(Dataset rows)
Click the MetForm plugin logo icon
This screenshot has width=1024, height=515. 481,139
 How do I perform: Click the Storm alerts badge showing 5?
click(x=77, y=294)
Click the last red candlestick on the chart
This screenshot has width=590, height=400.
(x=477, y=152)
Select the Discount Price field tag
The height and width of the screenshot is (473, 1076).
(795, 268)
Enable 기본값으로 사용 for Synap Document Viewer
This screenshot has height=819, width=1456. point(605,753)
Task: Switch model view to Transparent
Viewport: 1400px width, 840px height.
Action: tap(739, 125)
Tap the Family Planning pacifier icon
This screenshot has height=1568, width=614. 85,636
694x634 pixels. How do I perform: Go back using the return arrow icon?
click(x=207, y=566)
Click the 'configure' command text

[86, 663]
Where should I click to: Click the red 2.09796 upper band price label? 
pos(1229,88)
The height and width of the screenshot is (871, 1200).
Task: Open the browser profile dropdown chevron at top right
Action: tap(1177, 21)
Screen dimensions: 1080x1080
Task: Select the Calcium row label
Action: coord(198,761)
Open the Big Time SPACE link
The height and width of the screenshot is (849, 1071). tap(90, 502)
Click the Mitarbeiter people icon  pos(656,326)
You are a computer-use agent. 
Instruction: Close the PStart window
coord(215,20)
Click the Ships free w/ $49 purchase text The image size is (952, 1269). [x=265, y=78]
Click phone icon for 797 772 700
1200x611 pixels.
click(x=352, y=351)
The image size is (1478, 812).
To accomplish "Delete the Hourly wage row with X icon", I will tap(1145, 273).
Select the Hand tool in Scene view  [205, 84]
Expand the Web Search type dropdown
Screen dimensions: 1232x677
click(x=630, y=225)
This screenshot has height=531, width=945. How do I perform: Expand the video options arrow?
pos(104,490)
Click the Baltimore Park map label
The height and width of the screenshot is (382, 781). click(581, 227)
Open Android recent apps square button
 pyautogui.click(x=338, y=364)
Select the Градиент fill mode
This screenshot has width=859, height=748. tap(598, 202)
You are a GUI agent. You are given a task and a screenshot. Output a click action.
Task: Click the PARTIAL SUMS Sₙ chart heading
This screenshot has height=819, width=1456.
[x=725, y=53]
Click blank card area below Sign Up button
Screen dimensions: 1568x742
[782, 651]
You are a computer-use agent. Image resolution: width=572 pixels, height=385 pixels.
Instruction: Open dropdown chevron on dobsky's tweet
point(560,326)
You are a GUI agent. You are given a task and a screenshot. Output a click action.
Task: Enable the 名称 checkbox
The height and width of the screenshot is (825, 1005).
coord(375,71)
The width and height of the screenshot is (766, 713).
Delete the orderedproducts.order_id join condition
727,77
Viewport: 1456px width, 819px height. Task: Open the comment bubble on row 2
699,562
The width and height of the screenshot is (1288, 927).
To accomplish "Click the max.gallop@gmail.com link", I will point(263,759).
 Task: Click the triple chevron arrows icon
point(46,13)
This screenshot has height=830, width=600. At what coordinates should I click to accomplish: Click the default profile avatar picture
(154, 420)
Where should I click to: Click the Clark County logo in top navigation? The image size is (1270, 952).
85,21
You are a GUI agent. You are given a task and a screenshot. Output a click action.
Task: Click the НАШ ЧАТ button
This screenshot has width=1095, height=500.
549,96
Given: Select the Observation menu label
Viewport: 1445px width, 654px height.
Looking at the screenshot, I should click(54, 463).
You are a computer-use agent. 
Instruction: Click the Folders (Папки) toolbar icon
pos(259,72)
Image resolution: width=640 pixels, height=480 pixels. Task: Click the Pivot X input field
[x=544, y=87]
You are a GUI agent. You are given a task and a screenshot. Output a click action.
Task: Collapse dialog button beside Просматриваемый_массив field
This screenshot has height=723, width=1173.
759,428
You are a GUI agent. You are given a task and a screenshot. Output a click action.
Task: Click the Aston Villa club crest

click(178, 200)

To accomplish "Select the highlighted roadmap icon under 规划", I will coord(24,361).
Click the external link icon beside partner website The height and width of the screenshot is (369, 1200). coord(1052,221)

# Aim
Can you reproduce all of the records above line for line, without altering a single character?

# Full response
Click the MetForm plugin logo icon
This screenshot has width=1024, height=515. 481,139
 How do I perform: Click the Storm alerts badge showing 5?
click(x=77, y=294)
Click the last red candlestick on the chart
This screenshot has width=590, height=400.
(x=477, y=152)
Select the Discount Price field tag
The height and width of the screenshot is (473, 1076).
(795, 268)
Enable 기본값으로 사용 for Synap Document Viewer
This screenshot has height=819, width=1456. point(605,753)
Task: Switch model view to Transparent
Viewport: 1400px width, 840px height.
Action: tap(739, 125)
Tap the Family Planning pacifier icon
This screenshot has height=1568, width=614. 85,636
694x634 pixels. How do I perform: Go back using the return arrow icon?
click(x=207, y=566)
Click the 'configure' command text

[86, 663]
Where should I click to: Click the red 2.09796 upper band price label? 
pos(1229,88)
The height and width of the screenshot is (871, 1200).
Task: Open the browser profile dropdown chevron at top right
Action: tap(1177, 21)
Screen dimensions: 1080x1080
Task: Select the Calcium row label
Action: coord(198,761)
Open the Big Time SPACE link
The height and width of the screenshot is (849, 1071). tap(90, 502)
Click the Mitarbeiter people icon  pos(656,326)
You are a computer-use agent. 
Instruction: Close the PStart window
coord(215,20)
Click the Ships free w/ $49 purchase text The image size is (952, 1269). [x=265, y=78]
Click phone icon for 797 772 700
1200x611 pixels.
click(x=352, y=351)
The image size is (1478, 812).
To accomplish "Delete the Hourly wage row with X icon", I will tap(1145, 273).
Select the Hand tool in Scene view  [205, 84]
Expand the Web Search type dropdown
Screen dimensions: 1232x677
click(x=630, y=225)
This screenshot has height=531, width=945. How do I perform: Expand the video options arrow?
pos(104,490)
Click the Baltimore Park map label
The height and width of the screenshot is (382, 781). click(581, 227)
Open Android recent apps square button
 pyautogui.click(x=338, y=364)
Select the Градиент fill mode
This screenshot has width=859, height=748. tap(598, 202)
You are a GUI agent. You are given a task and a screenshot. Output a click action.
Task: Click the PARTIAL SUMS Sₙ chart heading
This screenshot has height=819, width=1456.
[x=725, y=53]
Click blank card area below Sign Up button
Screen dimensions: 1568x742
[782, 651]
You are a computer-use agent. Image resolution: width=572 pixels, height=385 pixels.
Instruction: Open dropdown chevron on dobsky's tweet
point(560,326)
You are a GUI agent. You are given a task and a screenshot. Output a click action.
Task: Enable the 名称 checkbox
The height and width of the screenshot is (825, 1005).
coord(375,71)
The width and height of the screenshot is (766, 713).
Delete the orderedproducts.order_id join condition
727,77
Viewport: 1456px width, 819px height. Task: Open the comment bubble on row 2
699,562
The width and height of the screenshot is (1288, 927).
To accomplish "Click the max.gallop@gmail.com link", I will point(263,759).
 Task: Click the triple chevron arrows icon
point(46,13)
This screenshot has height=830, width=600. At what coordinates should I click to accomplish: Click the default profile avatar picture
(154, 420)
Where should I click to: Click the Clark County logo in top navigation? The image size is (1270, 952).
85,21
You are a GUI agent. You are given a task and a screenshot. Output a click action.
Task: Click the НАШ ЧАТ button
This screenshot has width=1095, height=500.
549,96
Given: Select the Observation menu label
Viewport: 1445px width, 654px height.
Looking at the screenshot, I should click(54, 463).
You are a computer-use agent. 
Instruction: Click the Folders (Папки) toolbar icon
pos(259,72)
Image resolution: width=640 pixels, height=480 pixels. Task: Click the Pivot X input field
[x=544, y=87]
You are a GUI agent. You are given a task and a screenshot. Output a click action.
Task: Collapse dialog button beside Просматриваемый_массив field
This screenshot has height=723, width=1173.
759,428
You are a GUI agent. You are given a task and a screenshot. Output a click action.
Task: Click the Aston Villa club crest

click(178, 200)

To accomplish "Select the highlighted roadmap icon under 规划", I will coord(24,361).
Click the external link icon beside partner website The height and width of the screenshot is (369, 1200). coord(1052,221)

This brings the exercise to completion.